Auto giant AMAG’s conclusions after a year of neural machine translation with Supertext

2020 marks the 75th anniversary of Swiss car importer and dealer AMAG – and the one-year anniversary of its collaboration with Supertext. Time to look back at what’s been achieved, and forward to the future of human-machine translation.

After one year of collaboration, Supertext’s operations, project management and IT staff met with marketing, brand and procurement management representatives at the new AMAG headquarters in Cham (Switzerland) to review their achievements. The auto experts, who achieved revenue of CHF 4.7 million in 2019, have been relying on Supertext’s services since January 2019 for multilingual communication for the Volkswagen, SEAT and VW Commercial Vehicles brands. Those services include neural machine translation (NMT) with post-editing. So how much did they actually save? And what were the results?

Quality assurance and cost management

The range of products on the market is constantly increasing, and new marketing channels need to be populated with individual, target group-specific texts. This means that most companies have experienced a huge increase in content in recent years – by more than 30%, in AMAG’s case. Since 2019, the company, which employs 5,700 people, has been working with just two strategic partners in order to ensure quality while keeping costs under control. Another key measure has been the introduction of NMT, which allows it to respond to a wide range of text requirements simultaneously.

A quarter of AMAG’s translation jobs are now carried out via NMT, reducing costs by 40% compared to traditional human translation. The company also has its own translation memory, leading to further savings: 28% off the total price of human translation and an additional 13% off machine translation. A constantly updated termbase ensures that specialist technical and company terminology remains consistent and that translation quality is always improving.

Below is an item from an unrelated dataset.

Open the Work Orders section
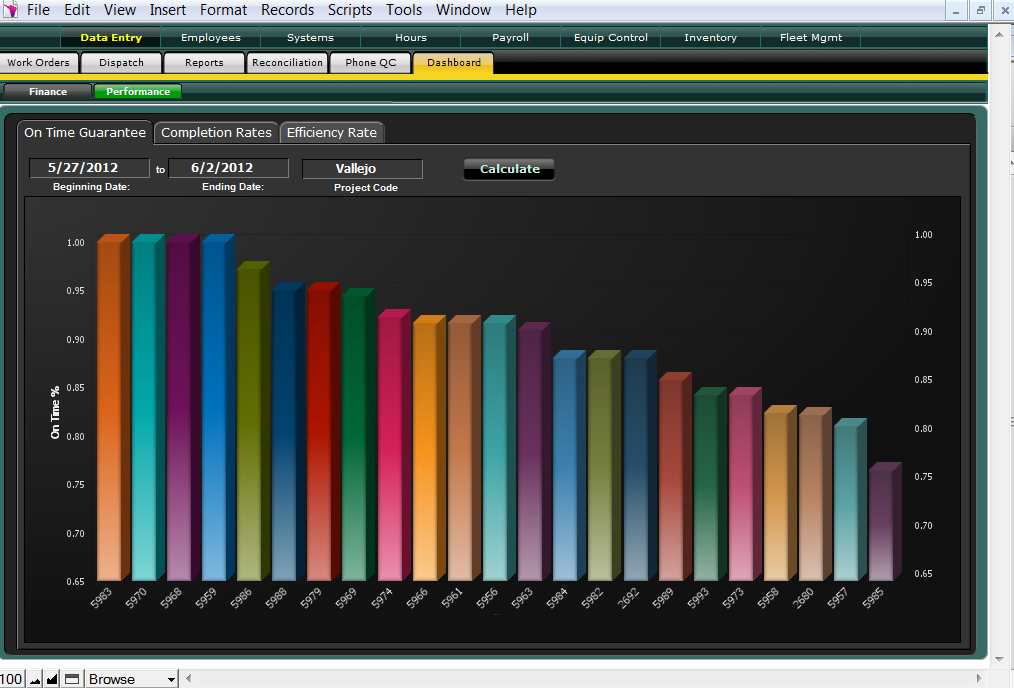Screen dimensions: 1014x688 (x=39, y=63)
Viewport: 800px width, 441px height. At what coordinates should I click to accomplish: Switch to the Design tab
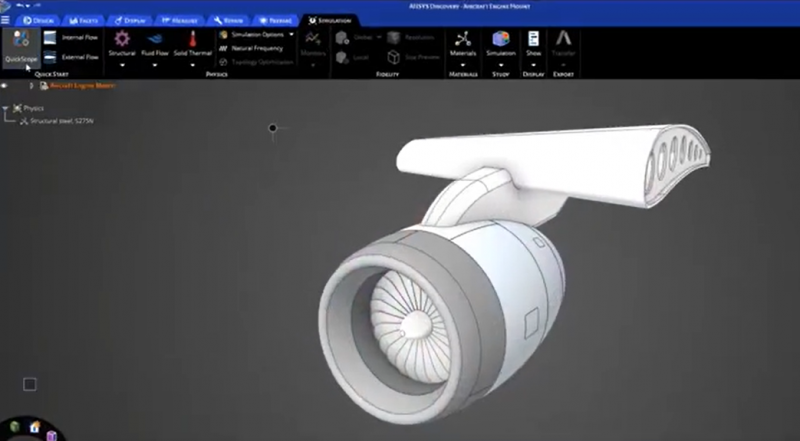point(37,19)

“Machine translation with post-editing offers us an efficient, cost-effective alternative for texts with lower quality requirements than brand communications.”

 

Roger Rölli, Team Leader Marketing Services, AMAG

When is NMT used?

AMAG places around 500 orders every month, in English, German, French and Italian. Around 110 of them involve NMT with post-editing. Popular text types for machine translation include internal content such as email correspondence, intranet news items and meeting minutes. However, there’s no hard and fast rule: it’s up to each individual AMAG employee to choose between NMT, traditional human translation and transcreation. An internal survey has shown that it’s the purpose of the text that is the decisive factor:

  • Purpose (27%)
  • Target group (25%)
  • Urgency (18%)
  • Linguistic complexity (16%)
  • Content (14%)

And what’s next for the collaboration?

AMAG is planning to further expand the NMT service. Until now, DeepL has been the engine of choice, but other solutions are currently being tested, and the adaptive neural networks are being trained on client-specific sample texts. Initial tests suggest a further 10% reduction in the time required and an up to 32% improvement in translation quality – making the post-editing process less intensive.

At the same time, the auto giant appreciates the added value that human translation offers. In future, it plans to focus more heavily on transcreations – creative human translations – in certain areas, so that each type of content receives the attention it deserves.

“Our Volkswagen brand catalogs and product slogans are crying out for creative adaptations. Humans are and will remain central to our translation strategy for these texts.”

 

Melanie Felder, Team Leader Marketing Communication, Volkswagen

So what’s in store for the next 12 months? AMAG and Supertext will continue their collaboration – hand in hand, like humans and machines.